Given information:

******************************

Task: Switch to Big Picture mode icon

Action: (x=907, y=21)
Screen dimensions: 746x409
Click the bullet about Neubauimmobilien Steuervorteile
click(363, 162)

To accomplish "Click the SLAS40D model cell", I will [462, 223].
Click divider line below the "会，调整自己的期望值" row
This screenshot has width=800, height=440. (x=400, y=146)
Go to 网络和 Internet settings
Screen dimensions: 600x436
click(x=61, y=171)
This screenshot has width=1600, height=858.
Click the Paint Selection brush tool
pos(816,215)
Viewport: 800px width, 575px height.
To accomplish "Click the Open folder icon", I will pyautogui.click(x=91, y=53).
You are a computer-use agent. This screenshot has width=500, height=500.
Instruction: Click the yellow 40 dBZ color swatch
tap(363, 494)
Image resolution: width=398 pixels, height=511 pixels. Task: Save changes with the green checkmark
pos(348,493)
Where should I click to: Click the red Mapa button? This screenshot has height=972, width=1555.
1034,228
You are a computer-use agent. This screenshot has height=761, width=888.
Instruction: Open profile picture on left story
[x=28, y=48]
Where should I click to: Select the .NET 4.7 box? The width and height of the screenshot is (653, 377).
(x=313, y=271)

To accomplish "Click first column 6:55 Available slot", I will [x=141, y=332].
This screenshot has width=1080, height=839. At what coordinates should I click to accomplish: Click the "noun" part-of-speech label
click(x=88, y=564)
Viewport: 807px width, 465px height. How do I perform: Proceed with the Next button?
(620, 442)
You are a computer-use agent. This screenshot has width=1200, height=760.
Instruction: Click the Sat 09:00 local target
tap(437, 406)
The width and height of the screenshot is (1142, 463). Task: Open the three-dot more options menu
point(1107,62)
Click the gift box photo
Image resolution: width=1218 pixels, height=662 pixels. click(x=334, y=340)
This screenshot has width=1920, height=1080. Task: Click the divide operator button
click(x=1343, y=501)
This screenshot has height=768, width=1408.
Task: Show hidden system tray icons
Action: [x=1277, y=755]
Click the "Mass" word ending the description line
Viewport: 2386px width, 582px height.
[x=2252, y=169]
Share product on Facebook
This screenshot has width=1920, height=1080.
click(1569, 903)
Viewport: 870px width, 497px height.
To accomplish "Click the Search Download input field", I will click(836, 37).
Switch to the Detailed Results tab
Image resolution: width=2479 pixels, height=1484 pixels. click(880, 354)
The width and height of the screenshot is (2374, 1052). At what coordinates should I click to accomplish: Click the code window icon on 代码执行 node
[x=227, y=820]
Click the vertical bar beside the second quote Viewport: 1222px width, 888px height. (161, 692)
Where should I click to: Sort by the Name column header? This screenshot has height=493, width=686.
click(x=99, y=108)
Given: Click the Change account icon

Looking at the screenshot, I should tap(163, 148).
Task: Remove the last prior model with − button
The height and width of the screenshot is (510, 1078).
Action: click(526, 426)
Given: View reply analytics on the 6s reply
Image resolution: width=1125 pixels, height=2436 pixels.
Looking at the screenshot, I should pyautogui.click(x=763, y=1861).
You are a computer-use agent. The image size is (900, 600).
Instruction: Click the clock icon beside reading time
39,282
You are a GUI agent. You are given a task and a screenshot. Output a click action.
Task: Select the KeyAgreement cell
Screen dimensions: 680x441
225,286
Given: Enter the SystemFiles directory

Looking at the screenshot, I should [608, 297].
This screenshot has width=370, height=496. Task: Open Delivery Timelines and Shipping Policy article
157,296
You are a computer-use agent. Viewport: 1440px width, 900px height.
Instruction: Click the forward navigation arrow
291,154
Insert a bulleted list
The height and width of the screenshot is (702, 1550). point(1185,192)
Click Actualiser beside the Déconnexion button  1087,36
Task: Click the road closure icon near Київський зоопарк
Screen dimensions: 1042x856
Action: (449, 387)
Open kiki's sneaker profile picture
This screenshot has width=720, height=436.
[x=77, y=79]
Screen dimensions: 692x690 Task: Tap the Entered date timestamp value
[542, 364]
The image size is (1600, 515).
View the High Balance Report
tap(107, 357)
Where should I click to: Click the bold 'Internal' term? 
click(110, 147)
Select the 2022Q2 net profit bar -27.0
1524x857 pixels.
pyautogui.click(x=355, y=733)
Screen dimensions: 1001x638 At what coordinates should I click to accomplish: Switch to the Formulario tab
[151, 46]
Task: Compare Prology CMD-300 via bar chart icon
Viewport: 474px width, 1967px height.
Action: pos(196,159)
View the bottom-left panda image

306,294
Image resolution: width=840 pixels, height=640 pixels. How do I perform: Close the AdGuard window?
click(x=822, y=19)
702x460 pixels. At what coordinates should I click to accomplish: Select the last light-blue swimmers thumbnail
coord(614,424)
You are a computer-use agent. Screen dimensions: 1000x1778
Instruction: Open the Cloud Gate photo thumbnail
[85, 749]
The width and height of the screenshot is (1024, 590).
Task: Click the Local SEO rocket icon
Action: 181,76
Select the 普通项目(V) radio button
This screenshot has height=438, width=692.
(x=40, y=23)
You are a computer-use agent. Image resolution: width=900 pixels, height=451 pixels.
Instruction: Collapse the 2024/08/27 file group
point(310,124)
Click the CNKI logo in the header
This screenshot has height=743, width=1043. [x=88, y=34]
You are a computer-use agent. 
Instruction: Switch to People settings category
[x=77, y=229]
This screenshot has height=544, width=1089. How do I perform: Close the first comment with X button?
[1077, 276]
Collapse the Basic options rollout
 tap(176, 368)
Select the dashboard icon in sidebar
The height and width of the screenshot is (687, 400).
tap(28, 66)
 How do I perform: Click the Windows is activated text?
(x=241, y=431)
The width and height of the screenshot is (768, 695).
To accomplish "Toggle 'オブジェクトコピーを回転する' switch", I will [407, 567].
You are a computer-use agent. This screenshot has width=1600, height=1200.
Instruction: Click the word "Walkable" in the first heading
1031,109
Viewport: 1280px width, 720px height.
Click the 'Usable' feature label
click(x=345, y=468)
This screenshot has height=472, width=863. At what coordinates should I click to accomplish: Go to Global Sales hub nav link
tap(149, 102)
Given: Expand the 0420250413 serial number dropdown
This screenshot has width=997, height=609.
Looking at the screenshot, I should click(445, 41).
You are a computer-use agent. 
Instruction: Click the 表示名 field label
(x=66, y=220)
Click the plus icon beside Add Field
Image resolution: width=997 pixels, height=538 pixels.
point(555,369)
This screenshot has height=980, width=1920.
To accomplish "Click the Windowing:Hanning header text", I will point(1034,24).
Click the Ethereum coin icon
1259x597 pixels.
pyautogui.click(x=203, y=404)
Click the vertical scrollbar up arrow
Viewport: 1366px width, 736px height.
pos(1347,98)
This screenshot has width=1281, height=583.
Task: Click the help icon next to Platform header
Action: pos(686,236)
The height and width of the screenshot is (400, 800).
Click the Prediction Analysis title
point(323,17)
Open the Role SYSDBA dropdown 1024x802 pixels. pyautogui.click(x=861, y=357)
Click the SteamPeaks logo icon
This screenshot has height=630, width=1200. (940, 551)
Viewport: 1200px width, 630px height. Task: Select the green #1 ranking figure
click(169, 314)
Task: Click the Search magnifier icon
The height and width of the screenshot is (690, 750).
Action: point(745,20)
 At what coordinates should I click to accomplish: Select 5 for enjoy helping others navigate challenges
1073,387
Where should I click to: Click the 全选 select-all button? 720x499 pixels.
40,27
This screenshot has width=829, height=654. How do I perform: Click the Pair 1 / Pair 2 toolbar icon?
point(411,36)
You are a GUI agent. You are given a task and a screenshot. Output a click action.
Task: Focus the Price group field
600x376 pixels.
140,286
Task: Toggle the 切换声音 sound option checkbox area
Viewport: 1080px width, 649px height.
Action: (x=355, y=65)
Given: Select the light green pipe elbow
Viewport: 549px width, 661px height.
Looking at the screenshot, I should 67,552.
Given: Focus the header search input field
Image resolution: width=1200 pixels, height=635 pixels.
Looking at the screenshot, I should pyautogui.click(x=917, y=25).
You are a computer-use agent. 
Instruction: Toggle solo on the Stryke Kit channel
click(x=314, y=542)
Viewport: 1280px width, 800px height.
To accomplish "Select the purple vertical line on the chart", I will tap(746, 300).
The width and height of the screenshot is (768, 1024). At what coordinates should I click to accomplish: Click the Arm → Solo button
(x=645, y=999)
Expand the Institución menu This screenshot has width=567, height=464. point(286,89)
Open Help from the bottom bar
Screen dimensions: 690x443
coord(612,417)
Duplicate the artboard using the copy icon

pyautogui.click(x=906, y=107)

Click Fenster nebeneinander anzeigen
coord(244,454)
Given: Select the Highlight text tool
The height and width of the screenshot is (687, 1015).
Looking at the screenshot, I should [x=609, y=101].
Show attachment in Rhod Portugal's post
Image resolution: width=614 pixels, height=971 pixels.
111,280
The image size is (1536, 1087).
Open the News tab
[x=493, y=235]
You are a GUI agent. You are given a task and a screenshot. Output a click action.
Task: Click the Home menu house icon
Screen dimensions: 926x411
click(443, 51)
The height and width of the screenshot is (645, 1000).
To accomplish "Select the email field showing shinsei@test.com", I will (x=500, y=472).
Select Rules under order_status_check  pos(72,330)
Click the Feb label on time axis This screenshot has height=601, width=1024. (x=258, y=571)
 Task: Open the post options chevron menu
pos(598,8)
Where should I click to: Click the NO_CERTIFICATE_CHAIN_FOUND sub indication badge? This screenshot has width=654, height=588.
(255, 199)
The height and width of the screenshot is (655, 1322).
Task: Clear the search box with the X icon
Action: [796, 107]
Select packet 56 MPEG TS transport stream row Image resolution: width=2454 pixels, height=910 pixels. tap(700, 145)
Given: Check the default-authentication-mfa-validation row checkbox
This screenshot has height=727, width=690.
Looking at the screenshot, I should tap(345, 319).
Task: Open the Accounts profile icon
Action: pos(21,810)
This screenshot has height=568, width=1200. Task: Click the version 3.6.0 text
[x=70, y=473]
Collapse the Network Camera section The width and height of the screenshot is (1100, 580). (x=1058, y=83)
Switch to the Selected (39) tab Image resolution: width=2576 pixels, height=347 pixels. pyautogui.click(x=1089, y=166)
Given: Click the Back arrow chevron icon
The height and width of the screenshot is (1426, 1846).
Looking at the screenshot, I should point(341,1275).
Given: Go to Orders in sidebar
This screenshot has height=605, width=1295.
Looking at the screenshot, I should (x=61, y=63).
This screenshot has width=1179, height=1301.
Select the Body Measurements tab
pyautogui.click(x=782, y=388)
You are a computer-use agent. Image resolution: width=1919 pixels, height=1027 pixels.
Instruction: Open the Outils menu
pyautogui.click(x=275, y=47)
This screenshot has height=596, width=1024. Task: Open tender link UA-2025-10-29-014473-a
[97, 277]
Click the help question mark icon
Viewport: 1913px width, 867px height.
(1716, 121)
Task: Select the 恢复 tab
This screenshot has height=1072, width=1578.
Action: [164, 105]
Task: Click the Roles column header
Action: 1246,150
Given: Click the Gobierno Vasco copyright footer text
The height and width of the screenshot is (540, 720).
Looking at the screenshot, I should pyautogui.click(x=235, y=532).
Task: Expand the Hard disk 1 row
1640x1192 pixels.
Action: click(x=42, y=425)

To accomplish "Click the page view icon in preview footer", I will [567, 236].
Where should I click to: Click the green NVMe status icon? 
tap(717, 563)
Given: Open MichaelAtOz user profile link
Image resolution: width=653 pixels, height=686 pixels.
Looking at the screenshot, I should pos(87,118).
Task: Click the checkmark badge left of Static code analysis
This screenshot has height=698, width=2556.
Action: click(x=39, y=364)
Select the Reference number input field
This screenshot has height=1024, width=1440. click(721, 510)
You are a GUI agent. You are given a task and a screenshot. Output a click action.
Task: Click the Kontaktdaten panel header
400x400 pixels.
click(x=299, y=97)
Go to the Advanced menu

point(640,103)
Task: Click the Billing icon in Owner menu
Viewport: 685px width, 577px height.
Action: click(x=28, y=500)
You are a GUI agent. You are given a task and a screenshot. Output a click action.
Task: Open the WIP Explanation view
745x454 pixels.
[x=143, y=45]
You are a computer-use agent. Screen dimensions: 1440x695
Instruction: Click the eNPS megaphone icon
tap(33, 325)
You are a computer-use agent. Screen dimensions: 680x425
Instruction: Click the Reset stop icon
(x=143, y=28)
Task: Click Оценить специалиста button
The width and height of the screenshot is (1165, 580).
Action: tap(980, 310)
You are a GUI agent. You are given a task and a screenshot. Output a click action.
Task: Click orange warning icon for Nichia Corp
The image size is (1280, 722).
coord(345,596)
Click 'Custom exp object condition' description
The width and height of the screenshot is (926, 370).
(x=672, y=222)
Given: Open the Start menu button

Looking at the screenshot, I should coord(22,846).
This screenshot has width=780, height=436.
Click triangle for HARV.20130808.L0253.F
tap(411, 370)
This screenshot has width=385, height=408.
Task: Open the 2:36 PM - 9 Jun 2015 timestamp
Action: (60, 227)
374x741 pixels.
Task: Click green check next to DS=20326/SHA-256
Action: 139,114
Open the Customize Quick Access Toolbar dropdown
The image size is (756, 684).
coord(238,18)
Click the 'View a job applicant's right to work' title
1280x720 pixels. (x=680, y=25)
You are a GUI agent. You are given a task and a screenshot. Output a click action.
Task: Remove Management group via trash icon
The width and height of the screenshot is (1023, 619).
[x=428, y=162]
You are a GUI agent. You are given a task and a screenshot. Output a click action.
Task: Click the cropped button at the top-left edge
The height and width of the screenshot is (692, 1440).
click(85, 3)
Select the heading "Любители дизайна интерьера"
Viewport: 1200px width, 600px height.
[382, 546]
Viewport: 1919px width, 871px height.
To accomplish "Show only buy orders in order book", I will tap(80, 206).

******************************

Instructions for the task: Would you please copy all lines in the data that contain the word "Focus"?

Output below:
Task: Focus the Price group field
Given: Focus the header search input field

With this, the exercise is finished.